日本が人口の減少により、衰退の一途を辿る今、「Register」と呼ばれる日本国保存機関がUNESCOより発足し、派遣された社員たちが日本を訪れ、残り少ない日本人との会話、記憶、情景までをも保存していた。そして、Register社員である僕は今回、ある図書館を訪れていた。

宵ノ図書館。夜、宵の時間にだけ開館する、天井がガラス張りになった図書館である。そこにいた日本人はたったの2人。館長と、若い女の子。その若い女の子は、今回Registerの社員として採用されることが決まっていた。

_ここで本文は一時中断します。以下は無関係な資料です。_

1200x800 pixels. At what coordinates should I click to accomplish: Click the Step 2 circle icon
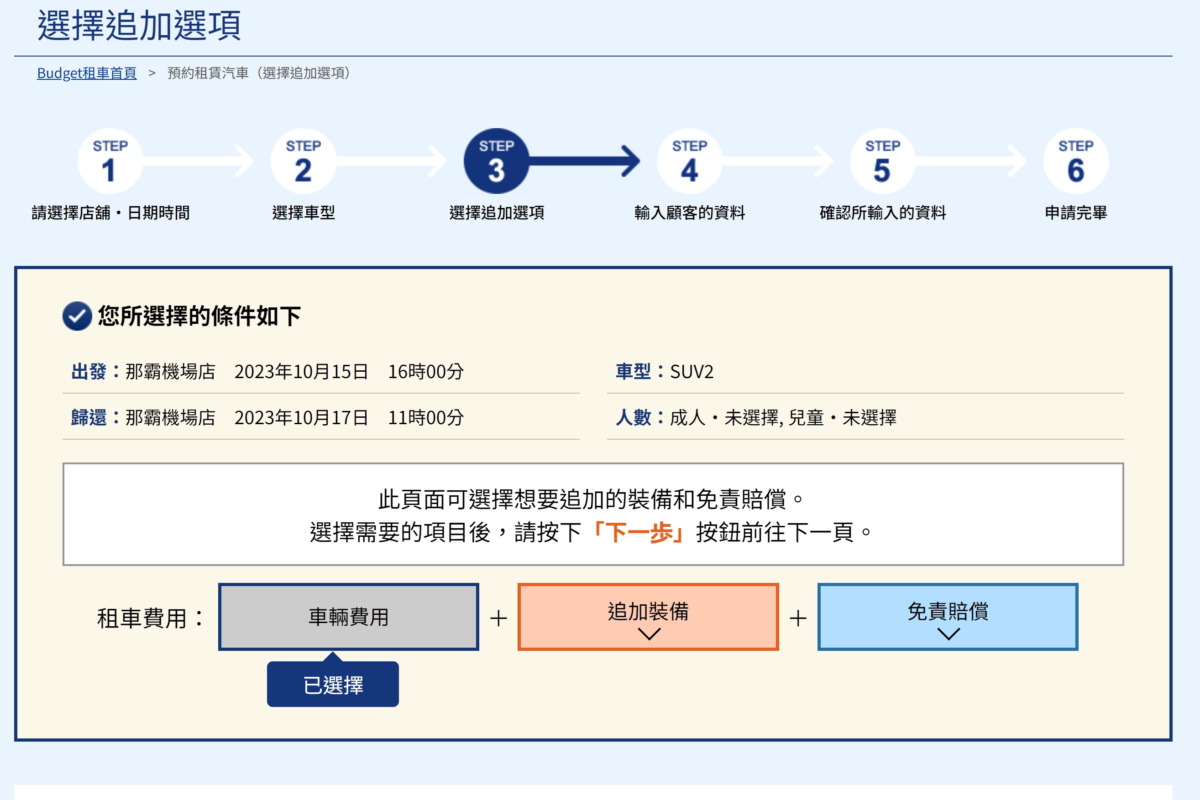(x=303, y=161)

図書館に到着すると、館長が中を案内してくれると言うので、僕は録音と録画を開始した。館長がゆっくりと歩き出す。天井がガラス張りなので、ふと上を見上げると、満天の星空が広がっていた。館内に照明はなく、月の光だけを灯とするそのテイストに、僕はこっそり日本人の儚さを感じていた。
「本、読み切れないほどたくさんあるんですね」
「ええ。だからきっと、あの子が居なくなっても、暇を感じることはないんじゃないかな。…あの、あの子は、Registerで上手くやっていけそうですか?」
「はい、大丈夫だと思いますよ。笑顔が多いし明るいし、きっと皆に愛されると思いますよ」
「それは良かった」
「…寂しくは、ないんですか?あの子は、今となってはたった一人の心を許せる人でしょう?」
「そうですね。…でも、生徒の卒業ほど、嬉しいことはありませんから」
そう言って笑った館長さんは、どこか無理をしている気がした。1人になったら、こっそり泣いてしまいそうな、そんな気がした。
「Registerのお兄さん」
「はい?」
「生徒1人を失うのって、こんなに寂しいんですね。…やっぱり、寂しい。星はこんなに輝いているのに、本は読み切れないほどたくさんあると言うのに。生徒をたった一人失うだけで、こんなにも心に穴が空いてしまう」
「…」
「でも、良いんです。寂しい分だけ、あの子を思い出せるから」
どこか遠くを見つめる館長さんの目には、きっとあの子の背中が映っているのだろう。
「そうですね。きっと、寂しさと寄り添うことも出来ると、僕は思いますから」
「…はい」
次に笑った館長さんの瞳には、涙が溜まっていたけれど、きっそれは悲しい色をした涙じゃなくて、生徒の門出を祝う、桜色の涙だったのだろう。